You can buy 108 one-quarter-baht coins and then put one in each bowl, which is surprisingly satisfying: the sound of the coins tinkling into the metal bowls is pleasant, as is the breeze which blows in through the open windows, out of which little boys can be seen playing five-a-side soccer. After your temple tour, why not jump into a taxi and get driven to a nearby river-side restaurant, from where you can watch barges plough slowly up and down the river as the ferries and water-taxis scuttle around them. If feeling adventurous then why not instead, after leaving Wat Po, just jump on a ferry (cost THB 3.5) and see where you end up?



6) Fishing

The Bungsamran Fishing Park is one of Thailand’s best fishing lakes, beaten hands down only by Ao Nang’s Gillham’s Fishing Park



7) Golf

Thailand is Asia’s premier golf destination and it is no surprise that the capital has many international-standard courses nearby. The Thai Country Club has won many awards, whilst the Bangkok Golf Club features night golfing facilities. Thana City Golf and Country Club has a variety of lakes, sand traps and streams fiendishly placed to gobble up your balls. The 27-hole Pinehurst Golf and Country has loads of high-tech training equipment.


8) People watching

Like any great city, Bangkok is a great place to watch your fellow humans at work and play. Maybe the best place to do this is on one of the most cosmopolitan and busiest streets in the capital, the backpacker centre Khao Sarn Road. This street has improved a lot since a few years ago, when it was populated by a boringly homogenous set of people whose Thai-fisherman clothes jarred with their silly hairstyles and whose conversation, which mostly revolved around narcotic excesses on Koh Phi Phi and at Koh Phangan’s Full Moon Party, included the words ‘like’ and ‘mai pen rai’ irritatingly often.
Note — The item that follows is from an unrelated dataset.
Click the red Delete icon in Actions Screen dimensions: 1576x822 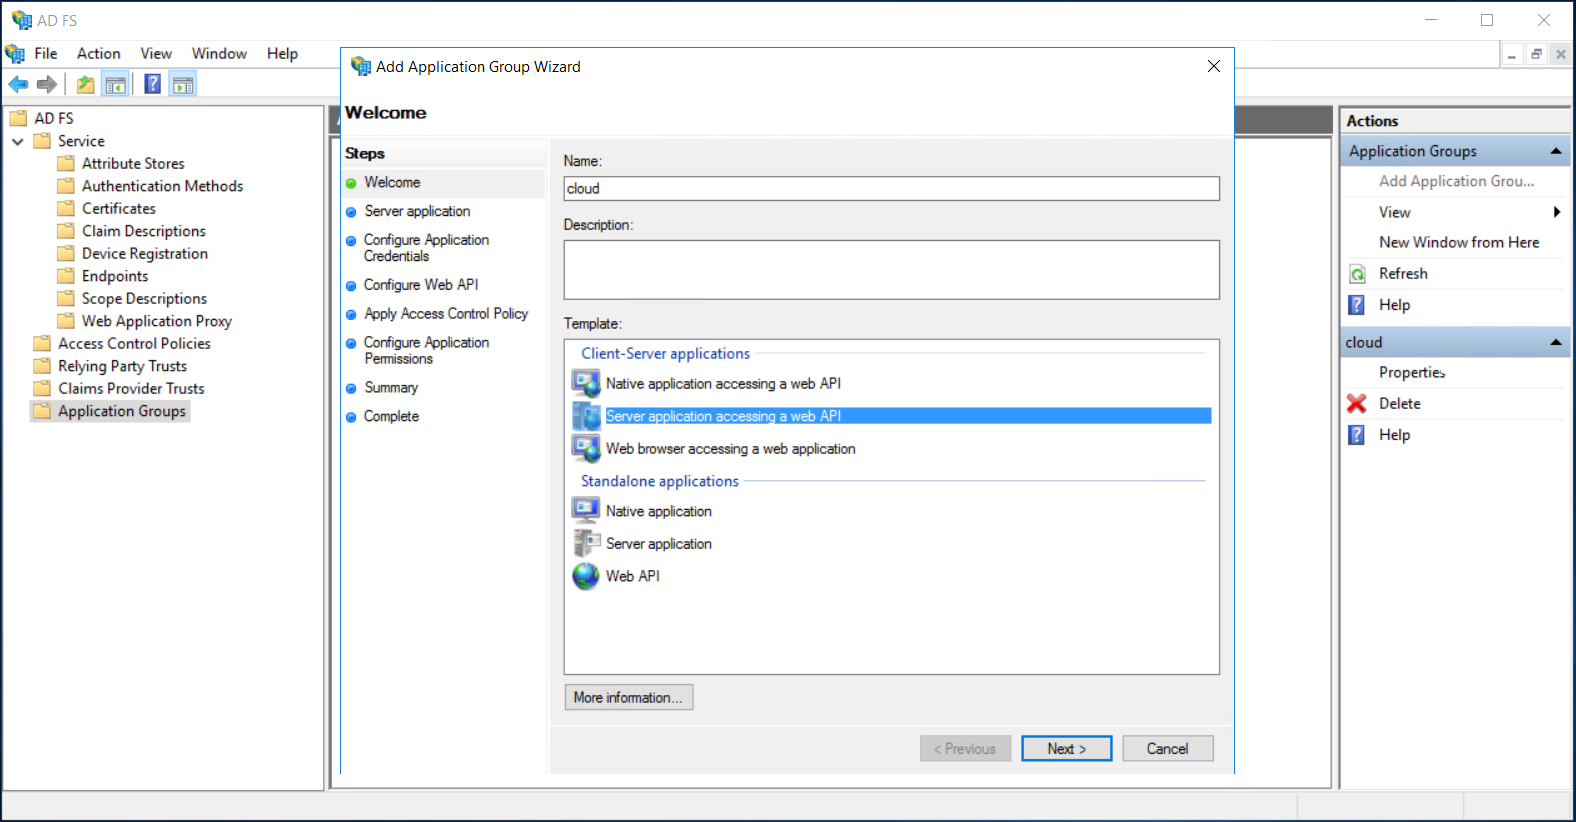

Recently Khao Sarn has become popular with Thais and a more varied set of Westerners, and at weekends takes on an almost carnival atmosphere, with live music, peculiar street performances and the world’s highest concentration of VW minibuses converted into bars. Maybe while away a while gossiping about the relationships between the random strangers who pass (“is that her Granddad or is it her boyfriend?”), or hone up your fashion sense by discussing the fashion faux pas of the passing throngs.

9) Macabre Museums

The Siriraj Museum, whose exhibits are too horrifying to describe on these pages, is possibly the grossest museum in the world. If you have a strong stomach and an appetite for the macabre, this is the place for you. If you manage to hang on to your guts then, for a real challenge, head on to the Corrections Museum, which includes a display of the instruments of torture used to get confessions out of state prisoners in bygone days. Quite why torture was ever used for this purpose is a mystery, as the prisoner would obviously admit to anything rather than have these arcane lumps of red-hot metal applied in unprintable ways to his body.
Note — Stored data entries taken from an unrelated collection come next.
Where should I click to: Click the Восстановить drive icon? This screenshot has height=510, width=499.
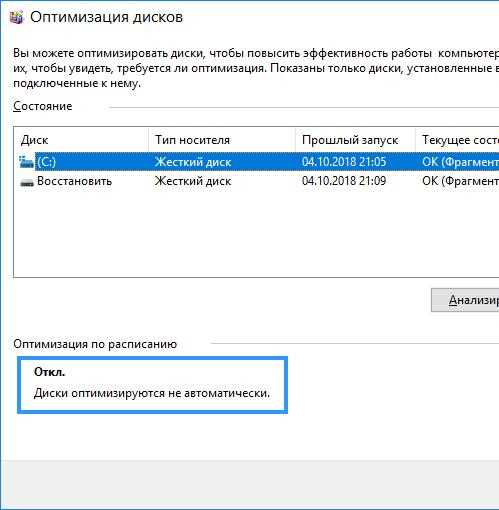(x=27, y=182)
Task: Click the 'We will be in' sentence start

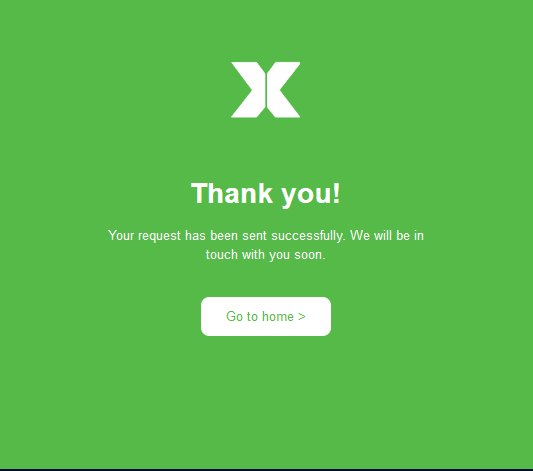Action: pyautogui.click(x=387, y=236)
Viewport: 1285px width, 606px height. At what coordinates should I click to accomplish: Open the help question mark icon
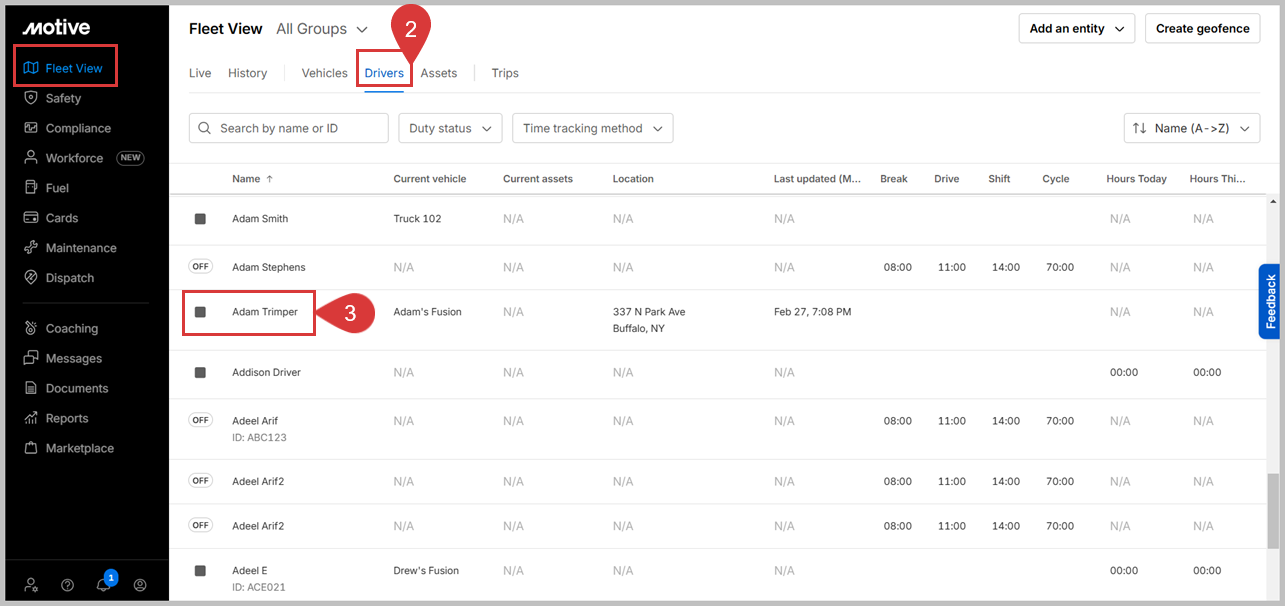(x=68, y=585)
10) Crocodile Farm and Ancient City

Thirty kilometres southeast of Bangkok lies the Samut Prakan Crocodile Farm, where 60,000 animals are farmed for their hides and meat. It’s quite a sight to see a handler enter an enclosure full of dozens of huge crocs and push them around like sheep. Apparently they are too well-fed to bother taking a bite out of the handler, unless he has annoyingly interrupted their mid-day snooze. However, not averse to a bit of human flesh to spice up their diet of geriatric battery chickens, in 2002 the crocs devoured a Thai woman, who committed suicide by jumping into a pit at feeding time and whose last act was to thankfully embrace the crocodile that was tearing her apart. The farm is almost the last abode of the crocodile in Thailand, as only two individuals are known to exist in the wild but in romantically inconveniently different places. Ancient City, a nearby attraction, is a 200 acre park shaped like Thailand, on which models of Thailand’s present and past architectural wonders have been placed in the geographically appropriate places. Beautifully laid-out grounds, small waterfalls and manicured lawns make this a lovely place to spend a few hours. If it’s not too hot or there’s a bit of a breeze, a snooze under one of the trees outside the replica of the Grand Palace of Ayudhaya is highly recommmended.